Before we left for the pool, the kids were playing in the sprinkler in the yard. It hit 90 degrees, and when they got off the bus, their faces were all hot and flushed...I was glad I had planned to take them swimming.
Today...no plans. But I do need to get to the store, again. I am out of frozen strawberries (I like to put four or five in a bowl, microwave them a little until they can be cut up easily, then add a low-fat sugar free yogurt to them...and sometimes toasted almonds, or a bit of coconut)...and I am also out of blueberries, which are so good microwaved with my oatmeal. We are running out of eggs, and our fruit supply is almost depleted. We do spend an unGodly amount of money on food, but I figure it is an investment in our health. Fresh fruit and veggies are so expensive, but I try to buy what is in season, or keep the salads simple. Winter salads don't have tomatoes in them, but cucumbers and green peppers. Peppers are always $3.99 for six at Wegman's.

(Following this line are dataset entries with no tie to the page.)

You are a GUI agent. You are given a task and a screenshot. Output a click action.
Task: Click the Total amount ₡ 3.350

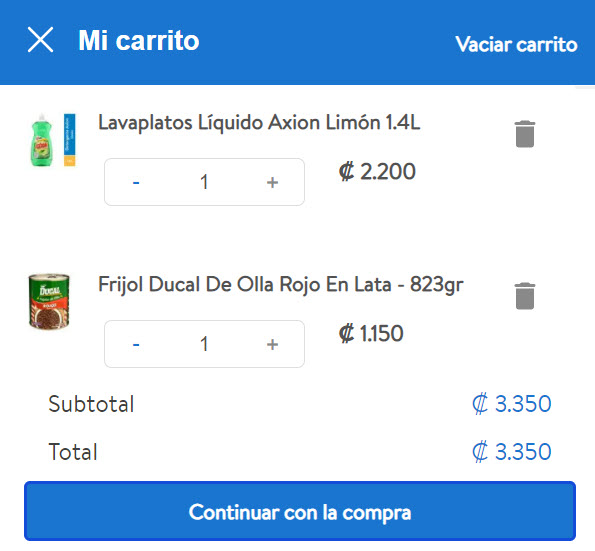(512, 452)
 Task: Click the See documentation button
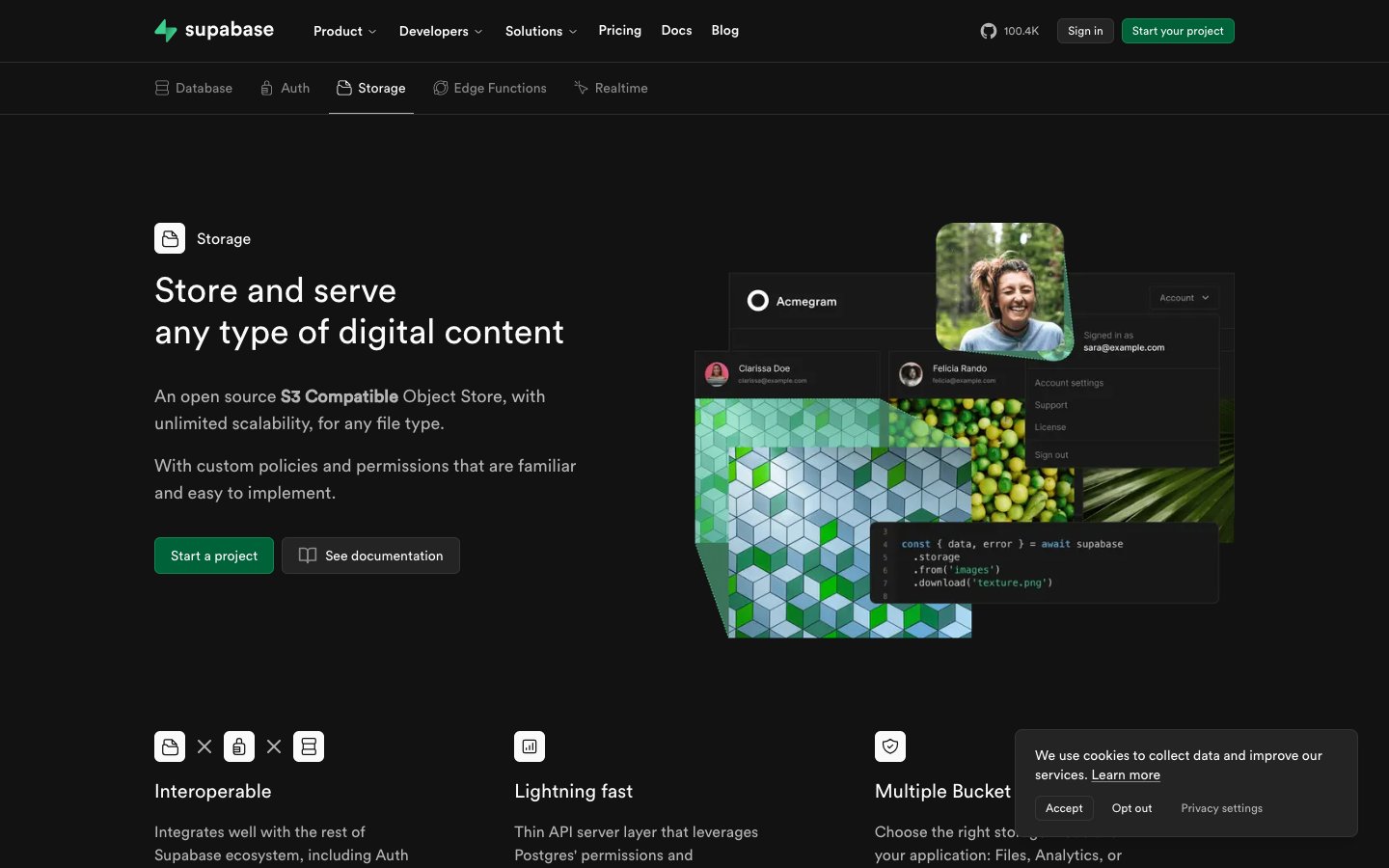(x=370, y=556)
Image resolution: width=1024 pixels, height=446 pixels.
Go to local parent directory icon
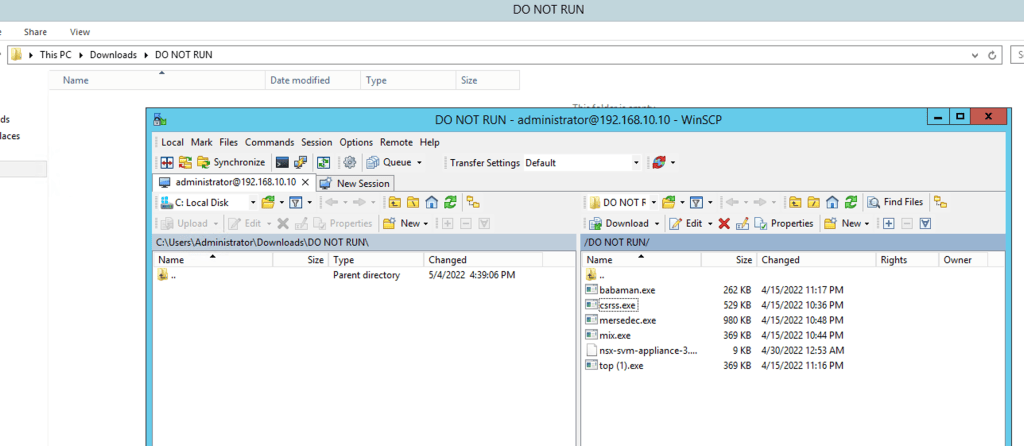tap(395, 202)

Good news!!! My hot tub is getting fixed!!! Finally!! Thomas came over last night to look at it. He is going to come back some time this week. There is just a broken pipe, but it is hard to get to, and the whole heavy thing has to be jacked up and put on blocks to be worked on. At least I HOPE it is just a broken pipe. It has been out of service for like two years!!! My only nice thing, that hot tub. My favorite thing. I mean, sitting out there in the steaming bubbles, looking up at the stars...we have had some really fun times in there. No distractions, so we have had some nice conversations in there. The littler kids use it like a pool, going underwater and swimming around.
I read an article this morning about sleep deprivation. Long term not-enough-sleep is very bad for one's health. It raises blood sugars and contributes to poor decision making (I knew that!). Weight gain is an obvious result. I already knew this! But it is nice that someone did a study and got the same results. I totally blame my weight gain on lack of sleep, followed by being so busy for all those years. I was so tired, I just ate what was there. Usually toast and bagels, or cookies. And I WAS pregnant...um...22 times. (16 kids, one stillborn baby, and five miscarriages). All I craved in those pregnancies: carbs. No salads or veggies, just plain simple carbs. Lovely, right? And hey, back in the day, it was commonly thought that low-fat, high carb was the way to go. ouch. Anyway, now that I have firmly established my excuses....I shall take some of the blame. I did give in to donuts. And I baked cookies AND ate them. I didn't exercise, except to walk around in stores and chase the kids. I ate before bed if I felt like it, especially popcorn.
Now, however, I have smartened up a bit. Took me long enough. I just wish the pounds would fall off quicker.
Camille is having a little after-breakfast snack of a tiny chocolate bunny. I want a bite. But if I wait a few minutes, she will have eaten that little bunny, and I will be fine. (shouldn't I lose like four pounds just for this suffering alone??!)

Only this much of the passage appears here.